The PDF documents in the file are arranged in chronological order, that is, if
they are properly organized. The secretary checks new arrivals, completes the registration
system where necessary, and allows cases into the system.
The courts in this country went paperless a few years ago.
Everyone can submit a case digitally in the portal. What happens behind that
portal is a different story. Some adjustments were made to the old systems that
date back to the 1980s. The users, judges, and court clerks, are not happy.
They have more work, and the courts also use more paper than before. After all,
they now have to print documents themselves if they want something on paper,
because they no longer receive their information on paper.
Now that I am retired, I have time to look around in Europe
to see how the courts are working digitally. When I give a lecture or a workshop
somewhere, I also pay a visit to the people who develop the IT for the courts.
My impression: they all have the same struggle: How to get from a traditional,
paper-based work process to one with only digital information. Some do it step
by step; maybe that works, but it takes a long time. Others start with a
digital case file. That also takes a lot of time. My showcase country started
at the front end, and that now gives all sorts of problems with the work
processes within the courts. Others have a wide-ranging program with a lot of funding,
and whether that actually works is uncertain. In all cases, the transition
places many harsh demands on the judicial organizations. The system and the
process legislation will quickly become so inextricably linked that they can no
longer be seen as separate. The work processes must be standardized and
arranged from the outset. Decision-making processes must be in place that
determine who is allowed to decide on the work processes and the system and
when. Experience shows putting user friendliness first is key, and making
savings should not be the overriding goal. That makes for dissatisfied users.

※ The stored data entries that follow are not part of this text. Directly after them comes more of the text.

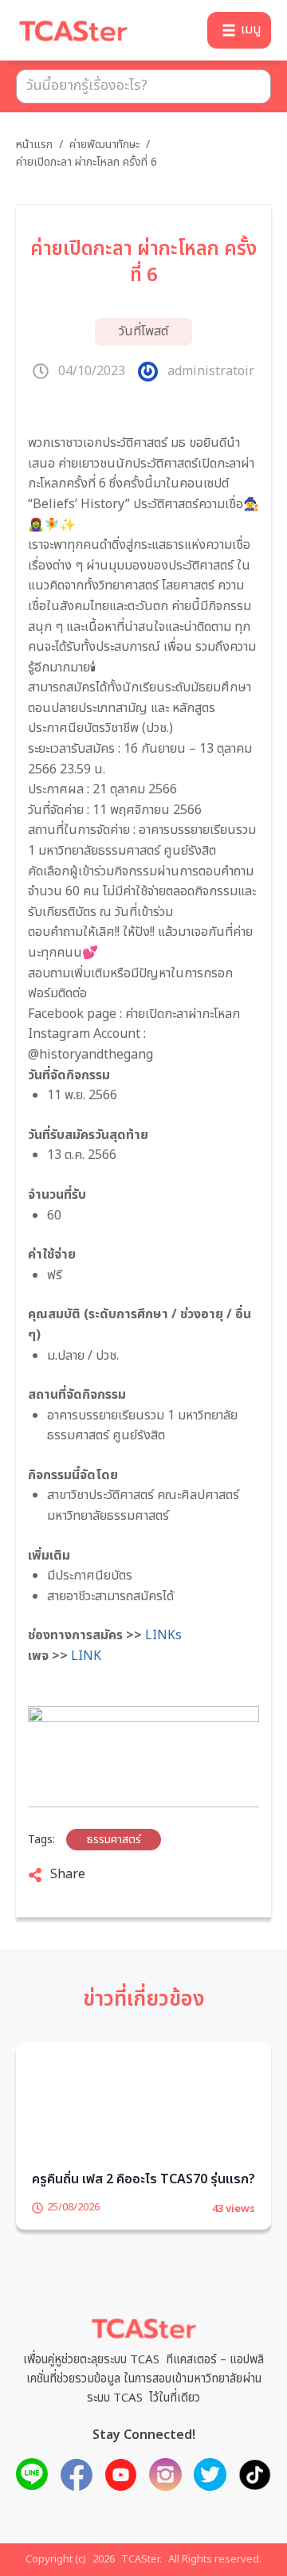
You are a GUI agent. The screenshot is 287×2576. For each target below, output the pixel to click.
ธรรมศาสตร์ (113, 1839)
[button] (239, 30)
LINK (86, 1656)
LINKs (163, 1635)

After the experience with the digital commercial claims procedure in the
Quality and Innovation Program (more about that some other time), my impression is that the judges in the
Netherlands would never have accepted what the judges in my example judiciary have
to put up with.
Another consequence of retirement: this was my last blog for Dutch legal magazine Mr-online.
This is the last time that I, as usual just before the deadline, send my blog
to Mr-online. Not because I have nothing more to say, on the contrary. My
agenda is full of guest lectures, conferences, panels, fora and consultancy
assignments. There are interesting developments, such as the discussion about
artificial intelligence and what that can mean for the judiciary. I will keep
writing about it on this, my own Technology for Justice blog. I report new
blogs to my followers on LinkedIn, Facebook and Twitter.
It is time to make room. Mr-Online, thank you
for having been my forum for almost ten years.